Ok, so everytime I get to feeling bad about my "situation", GOD smacks me with a reality check to bring me back to reality. The past several months have been a remarkable emotional rollercoaster for me. It doesn't help that on top of the natural emotions I have been experiencing, that I have been injecting and ingesting large amounts of hormoness. First, the hormones were to get pregnant, then to stay pregnant, then to end the pregnancy, then to prevent the pregnancy, then to start the period to start the first hormones all over again. Confused? So is my poor endocrine system. I feel like my uterus is on a strike! Well, it's been on strike for several years now. I spent the first part of my marriage trying to prevent a pregnacy, and the past half trying to obtain and keep a pregnancy. My husband and my ovaries are both tired of all of the turmoil. This year for Christmas, I am asking for a baby. I am gonna continue to ask and pray for a baby every chance I possibly can, until I hold my baby in my arms.

DATA EXCERPT —
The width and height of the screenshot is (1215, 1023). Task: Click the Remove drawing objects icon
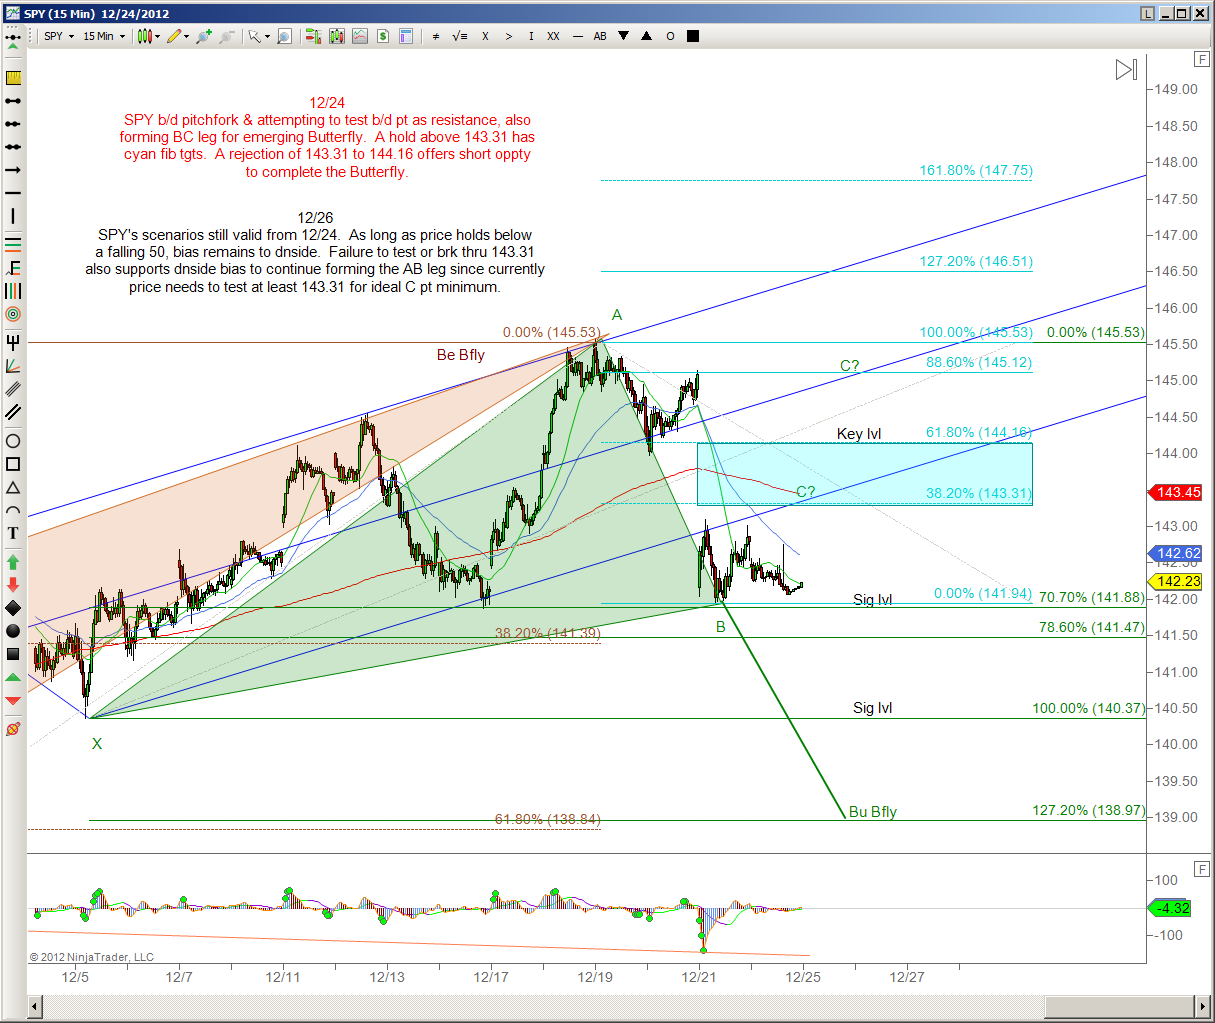click(x=13, y=729)
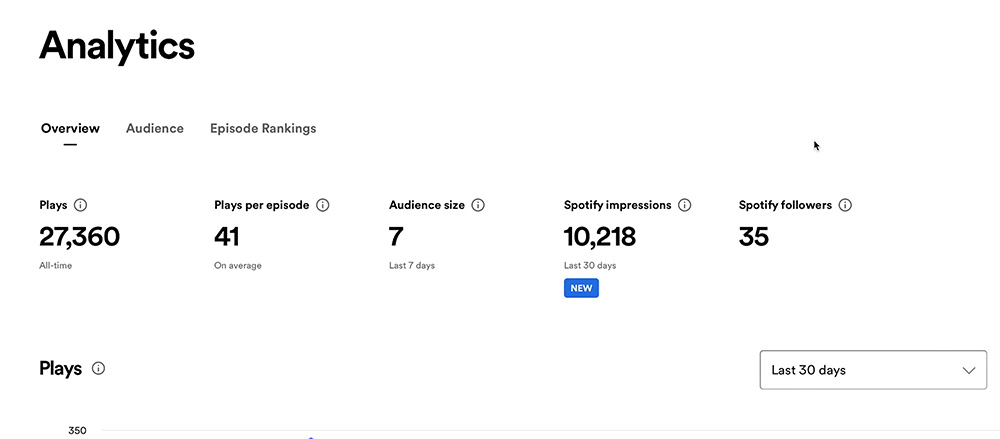
Task: Click the chevron arrow in the date range selector
Action: pyautogui.click(x=969, y=370)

WHAT THIS TASK INVOLVES —
Pick up the account of fertility treatments and praying for a baby right after its final sentence, and keep writing it.

ANSWER BOX —
Looking back on 2010, there have been so many things that I never could have anticipated. Unfortunately, the most devastating event (the ectopic pregnancy) has been one of the most single worst events that I have ever lived through. I pray that I never have to endure the hurt and loss that I felt during those weeks, ever again. I pray that my sweet friends and sisters will never have to experience that pain. However, I have to remind myself of one essential thought...I was pregnant again. I was able to conceive, albeit, a bit differently than most (through IUI). I remember the feeling that I felt the first time I saw Libby. The feeling was so amazing. So addicting. I remember wanting to capture that moment and revisit it again and again. The feeling is so addicting, that I have to experience it again. I also remember seeing the positive pregnancy test in September. I never thought that I would ever see another little plastic test with two pink lines! I remember running into Brad and screaming hysterically. We were pregnant, again!!! I have to remember those special moments. They are the special moments that keep me going. They remind me of the reason that I am still subjecting my body to this torture and hormonal rollercoaster!
Now, I am waiting patiently. Since my LMP of August 5, 2010, nothing has happened. No cycle. No cycle means no ovulation, which means, well....you get the idea. So, I am waiting. I am waiting and clinging to those feelings that I so long to experience again. I am hopeful that it will happen again. Maybe not in 2010, maybe not even in 2011, but someday.